Switch "megaphone icon" to "bullhorn icon" throughout the entries below. Leave everything else unchanged.
** begin Materials provided **
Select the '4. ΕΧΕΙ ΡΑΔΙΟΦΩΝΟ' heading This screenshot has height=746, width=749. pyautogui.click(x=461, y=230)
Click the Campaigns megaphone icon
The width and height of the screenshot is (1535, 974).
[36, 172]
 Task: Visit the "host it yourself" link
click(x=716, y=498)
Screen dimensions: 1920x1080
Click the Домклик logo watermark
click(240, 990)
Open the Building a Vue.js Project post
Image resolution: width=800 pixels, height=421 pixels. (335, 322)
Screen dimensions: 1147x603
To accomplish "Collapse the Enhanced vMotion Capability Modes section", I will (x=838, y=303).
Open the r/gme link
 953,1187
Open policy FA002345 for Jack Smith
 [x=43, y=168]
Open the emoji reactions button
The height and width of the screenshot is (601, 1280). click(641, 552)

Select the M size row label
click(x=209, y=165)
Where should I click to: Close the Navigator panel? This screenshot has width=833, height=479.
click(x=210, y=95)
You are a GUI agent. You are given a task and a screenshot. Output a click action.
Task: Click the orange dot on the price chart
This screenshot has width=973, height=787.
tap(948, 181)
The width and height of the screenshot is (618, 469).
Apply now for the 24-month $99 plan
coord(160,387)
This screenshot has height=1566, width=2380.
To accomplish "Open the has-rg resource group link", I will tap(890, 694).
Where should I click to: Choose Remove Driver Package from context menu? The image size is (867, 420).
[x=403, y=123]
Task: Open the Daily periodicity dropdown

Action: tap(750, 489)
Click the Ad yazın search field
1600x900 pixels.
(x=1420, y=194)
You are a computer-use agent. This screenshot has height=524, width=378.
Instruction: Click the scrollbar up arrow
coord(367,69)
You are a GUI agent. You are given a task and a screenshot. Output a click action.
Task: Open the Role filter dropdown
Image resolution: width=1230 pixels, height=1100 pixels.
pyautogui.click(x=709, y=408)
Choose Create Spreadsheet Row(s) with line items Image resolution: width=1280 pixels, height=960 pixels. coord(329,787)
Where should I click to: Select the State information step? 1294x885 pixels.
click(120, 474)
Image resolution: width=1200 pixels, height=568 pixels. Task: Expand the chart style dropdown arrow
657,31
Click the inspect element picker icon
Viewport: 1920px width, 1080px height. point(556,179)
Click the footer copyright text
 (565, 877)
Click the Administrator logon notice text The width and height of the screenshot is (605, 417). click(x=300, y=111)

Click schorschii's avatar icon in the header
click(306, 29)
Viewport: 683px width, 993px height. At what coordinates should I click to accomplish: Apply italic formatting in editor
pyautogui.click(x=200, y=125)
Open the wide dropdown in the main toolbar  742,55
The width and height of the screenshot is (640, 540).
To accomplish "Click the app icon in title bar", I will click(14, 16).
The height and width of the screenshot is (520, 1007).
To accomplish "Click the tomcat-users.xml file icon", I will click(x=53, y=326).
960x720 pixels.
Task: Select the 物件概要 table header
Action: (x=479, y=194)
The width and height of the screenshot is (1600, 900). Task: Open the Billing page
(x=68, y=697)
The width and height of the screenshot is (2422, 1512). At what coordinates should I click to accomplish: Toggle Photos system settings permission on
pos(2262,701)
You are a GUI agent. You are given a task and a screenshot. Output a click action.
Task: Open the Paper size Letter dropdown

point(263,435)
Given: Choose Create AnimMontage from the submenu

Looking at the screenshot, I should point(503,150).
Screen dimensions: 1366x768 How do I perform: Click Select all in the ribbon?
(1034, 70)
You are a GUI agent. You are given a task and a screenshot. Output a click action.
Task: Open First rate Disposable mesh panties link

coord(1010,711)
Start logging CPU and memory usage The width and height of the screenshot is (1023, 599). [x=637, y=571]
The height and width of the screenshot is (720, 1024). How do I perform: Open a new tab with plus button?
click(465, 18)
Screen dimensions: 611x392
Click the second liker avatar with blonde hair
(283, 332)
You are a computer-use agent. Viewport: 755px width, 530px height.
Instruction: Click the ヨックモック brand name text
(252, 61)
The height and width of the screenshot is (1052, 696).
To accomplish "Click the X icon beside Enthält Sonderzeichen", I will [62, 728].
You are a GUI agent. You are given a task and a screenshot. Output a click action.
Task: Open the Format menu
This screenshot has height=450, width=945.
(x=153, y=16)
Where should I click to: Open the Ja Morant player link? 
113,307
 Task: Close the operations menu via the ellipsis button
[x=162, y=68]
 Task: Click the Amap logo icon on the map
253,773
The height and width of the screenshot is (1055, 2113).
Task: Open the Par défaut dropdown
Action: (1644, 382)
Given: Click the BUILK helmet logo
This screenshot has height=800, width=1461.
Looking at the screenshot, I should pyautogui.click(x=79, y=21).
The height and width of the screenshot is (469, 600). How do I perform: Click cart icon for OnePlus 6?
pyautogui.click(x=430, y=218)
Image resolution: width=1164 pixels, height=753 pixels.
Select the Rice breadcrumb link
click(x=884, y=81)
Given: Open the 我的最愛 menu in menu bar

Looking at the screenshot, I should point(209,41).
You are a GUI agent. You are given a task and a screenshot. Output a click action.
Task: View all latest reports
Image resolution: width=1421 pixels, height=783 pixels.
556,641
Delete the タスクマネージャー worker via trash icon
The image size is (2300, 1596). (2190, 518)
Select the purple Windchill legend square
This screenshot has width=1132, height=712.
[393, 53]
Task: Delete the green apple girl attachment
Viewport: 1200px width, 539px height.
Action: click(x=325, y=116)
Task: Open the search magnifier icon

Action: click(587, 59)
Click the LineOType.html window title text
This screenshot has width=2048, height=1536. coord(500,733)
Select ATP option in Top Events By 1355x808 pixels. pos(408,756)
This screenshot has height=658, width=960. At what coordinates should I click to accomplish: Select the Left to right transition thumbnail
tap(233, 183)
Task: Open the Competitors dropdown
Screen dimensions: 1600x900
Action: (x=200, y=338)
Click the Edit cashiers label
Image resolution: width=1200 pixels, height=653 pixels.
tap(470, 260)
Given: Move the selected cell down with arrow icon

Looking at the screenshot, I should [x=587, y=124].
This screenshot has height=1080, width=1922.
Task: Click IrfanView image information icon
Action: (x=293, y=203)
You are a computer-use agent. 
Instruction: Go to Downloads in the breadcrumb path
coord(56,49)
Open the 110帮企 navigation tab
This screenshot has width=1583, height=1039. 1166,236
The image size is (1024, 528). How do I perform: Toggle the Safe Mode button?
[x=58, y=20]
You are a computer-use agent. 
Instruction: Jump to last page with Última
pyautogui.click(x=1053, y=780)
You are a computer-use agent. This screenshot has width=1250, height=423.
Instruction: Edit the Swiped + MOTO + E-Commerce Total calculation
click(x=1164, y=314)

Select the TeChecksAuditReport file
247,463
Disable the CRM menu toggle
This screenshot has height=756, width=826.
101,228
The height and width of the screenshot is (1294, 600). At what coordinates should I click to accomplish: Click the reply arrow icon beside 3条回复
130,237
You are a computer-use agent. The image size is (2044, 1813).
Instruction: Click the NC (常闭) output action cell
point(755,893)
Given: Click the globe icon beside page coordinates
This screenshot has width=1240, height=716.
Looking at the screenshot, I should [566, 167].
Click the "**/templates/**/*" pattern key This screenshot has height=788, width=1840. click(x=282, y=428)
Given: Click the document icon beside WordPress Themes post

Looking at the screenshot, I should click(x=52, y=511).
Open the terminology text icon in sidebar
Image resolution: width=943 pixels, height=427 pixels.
** end Materials provided **
Exercise output ▸
Select the '4. ΕΧΕΙ ΡΑΔΙΟΦΩΝΟ' heading This screenshot has height=746, width=749. pyautogui.click(x=461, y=230)
Click the Campaigns bullhorn icon
The width and height of the screenshot is (1535, 974).
[36, 172]
 Task: Visit the "host it yourself" link
click(x=716, y=498)
Screen dimensions: 1920x1080
Click the Домклик logo watermark
click(240, 990)
Open the Building a Vue.js Project post
Image resolution: width=800 pixels, height=421 pixels. (335, 322)
Screen dimensions: 1147x603
To accomplish "Collapse the Enhanced vMotion Capability Modes section", I will (x=838, y=303).
Open the r/gme link
 953,1187
Open policy FA002345 for Jack Smith
 [x=43, y=168]
Open the emoji reactions button
The height and width of the screenshot is (601, 1280). click(641, 552)

Select the M size row label
click(x=209, y=165)
Where should I click to: Close the Navigator panel? This screenshot has width=833, height=479.
click(x=210, y=95)
You are a GUI agent. You are given a task and a screenshot. Output a click action.
Task: Click the orange dot on the price chart
This screenshot has width=973, height=787.
tap(948, 181)
The width and height of the screenshot is (618, 469).
Apply now for the 24-month $99 plan
coord(160,387)
This screenshot has height=1566, width=2380.
To accomplish "Open the has-rg resource group link", I will tap(890, 694).
Where should I click to: Choose Remove Driver Package from context menu? The image size is (867, 420).
[x=403, y=123]
Task: Open the Daily periodicity dropdown

Action: tap(750, 489)
Click the Ad yazın search field
1600x900 pixels.
(x=1420, y=194)
You are a computer-use agent. This screenshot has height=524, width=378.
Instruction: Click the scrollbar up arrow
coord(367,69)
You are a GUI agent. You are given a task and a screenshot. Output a click action.
Task: Open the Role filter dropdown
Image resolution: width=1230 pixels, height=1100 pixels.
pyautogui.click(x=709, y=408)
Choose Create Spreadsheet Row(s) with line items Image resolution: width=1280 pixels, height=960 pixels. coord(329,787)
Where should I click to: Select the State information step? 1294x885 pixels.
click(120, 474)
Image resolution: width=1200 pixels, height=568 pixels. Task: Expand the chart style dropdown arrow
657,31
Click the inspect element picker icon
Viewport: 1920px width, 1080px height. point(556,179)
Click the footer copyright text
 (565, 877)
Click the Administrator logon notice text The width and height of the screenshot is (605, 417). click(x=300, y=111)

Click schorschii's avatar icon in the header
click(306, 29)
Viewport: 683px width, 993px height. At what coordinates should I click to accomplish: Apply italic formatting in editor
pyautogui.click(x=200, y=125)
Open the wide dropdown in the main toolbar  742,55
The width and height of the screenshot is (640, 540).
To accomplish "Click the app icon in title bar", I will click(14, 16).
The height and width of the screenshot is (520, 1007).
To accomplish "Click the tomcat-users.xml file icon", I will click(x=53, y=326).
960x720 pixels.
Task: Select the 物件概要 table header
Action: (x=479, y=194)
The width and height of the screenshot is (1600, 900). Task: Open the Billing page
(x=68, y=697)
The width and height of the screenshot is (2422, 1512). At what coordinates should I click to accomplish: Toggle Photos system settings permission on
pos(2262,701)
You are a GUI agent. You are given a task and a screenshot. Output a click action.
Task: Open the Paper size Letter dropdown

point(263,435)
Given: Choose Create AnimMontage from the submenu

Looking at the screenshot, I should point(503,150).
Screen dimensions: 1366x768 How do I perform: Click Select all in the ribbon?
(1034, 70)
You are a GUI agent. You are given a task and a screenshot. Output a click action.
Task: Open First rate Disposable mesh panties link

coord(1010,711)
Start logging CPU and memory usage The width and height of the screenshot is (1023, 599). [x=637, y=571]
The height and width of the screenshot is (720, 1024). How do I perform: Open a new tab with plus button?
click(465, 18)
Screen dimensions: 611x392
Click the second liker avatar with blonde hair
(283, 332)
You are a computer-use agent. Viewport: 755px width, 530px height.
Instruction: Click the ヨックモック brand name text
(252, 61)
The height and width of the screenshot is (1052, 696).
To accomplish "Click the X icon beside Enthält Sonderzeichen", I will [62, 728].
You are a GUI agent. You are given a task and a screenshot. Output a click action.
Task: Open the Format menu
This screenshot has height=450, width=945.
(x=153, y=16)
Where should I click to: Open the Ja Morant player link? 
113,307
 Task: Close the operations menu via the ellipsis button
[x=162, y=68]
 Task: Click the Amap logo icon on the map
253,773
The height and width of the screenshot is (1055, 2113).
Task: Open the Par défaut dropdown
Action: (1644, 382)
Given: Click the BUILK helmet logo
This screenshot has height=800, width=1461.
Looking at the screenshot, I should pyautogui.click(x=79, y=21).
The height and width of the screenshot is (469, 600). How do I perform: Click cart icon for OnePlus 6?
pyautogui.click(x=430, y=218)
Image resolution: width=1164 pixels, height=753 pixels.
Select the Rice breadcrumb link
click(x=884, y=81)
Given: Open the 我的最愛 menu in menu bar

Looking at the screenshot, I should point(209,41).
You are a GUI agent. You are given a task and a screenshot. Output a click action.
Task: View all latest reports
Image resolution: width=1421 pixels, height=783 pixels.
556,641
Delete the タスクマネージャー worker via trash icon
The image size is (2300, 1596). (2190, 518)
Select the purple Windchill legend square
This screenshot has width=1132, height=712.
[393, 53]
Task: Delete the green apple girl attachment
Viewport: 1200px width, 539px height.
Action: click(x=325, y=116)
Task: Open the search magnifier icon

Action: click(587, 59)
Click the LineOType.html window title text
This screenshot has width=2048, height=1536. coord(500,733)
Select ATP option in Top Events By 1355x808 pixels. pos(408,756)
This screenshot has height=658, width=960. At what coordinates should I click to accomplish: Select the Left to right transition thumbnail
tap(233, 183)
Task: Open the Competitors dropdown
Screen dimensions: 1600x900
Action: (x=200, y=338)
Click the Edit cashiers label
Image resolution: width=1200 pixels, height=653 pixels.
tap(470, 260)
Given: Move the selected cell down with arrow icon

Looking at the screenshot, I should [x=587, y=124].
This screenshot has height=1080, width=1922.
Task: Click IrfanView image information icon
Action: (x=293, y=203)
You are a computer-use agent. 
Instruction: Go to Downloads in the breadcrumb path
coord(56,49)
Open the 110帮企 navigation tab
This screenshot has width=1583, height=1039. 1166,236
The image size is (1024, 528). How do I perform: Toggle the Safe Mode button?
[x=58, y=20]
You are a computer-use agent. 
Instruction: Jump to last page with Última
pyautogui.click(x=1053, y=780)
You are a computer-use agent. This screenshot has width=1250, height=423.
Instruction: Edit the Swiped + MOTO + E-Commerce Total calculation
click(x=1164, y=314)

Select the TeChecksAuditReport file
247,463
Disable the CRM menu toggle
This screenshot has height=756, width=826.
101,228
The height and width of the screenshot is (1294, 600). At what coordinates should I click to accomplish: Click the reply arrow icon beside 3条回复
130,237
You are a computer-use agent. The image size is (2044, 1813).
Instruction: Click the NC (常闭) output action cell
point(755,893)
Given: Click the globe icon beside page coordinates
This screenshot has width=1240, height=716.
Looking at the screenshot, I should [566, 167].
Click the "**/templates/**/*" pattern key This screenshot has height=788, width=1840. click(x=282, y=428)
Given: Click the document icon beside WordPress Themes post

Looking at the screenshot, I should click(x=52, y=511).
Open the terminology text icon in sidebar
Image resolution: width=943 pixels, height=427 pixels.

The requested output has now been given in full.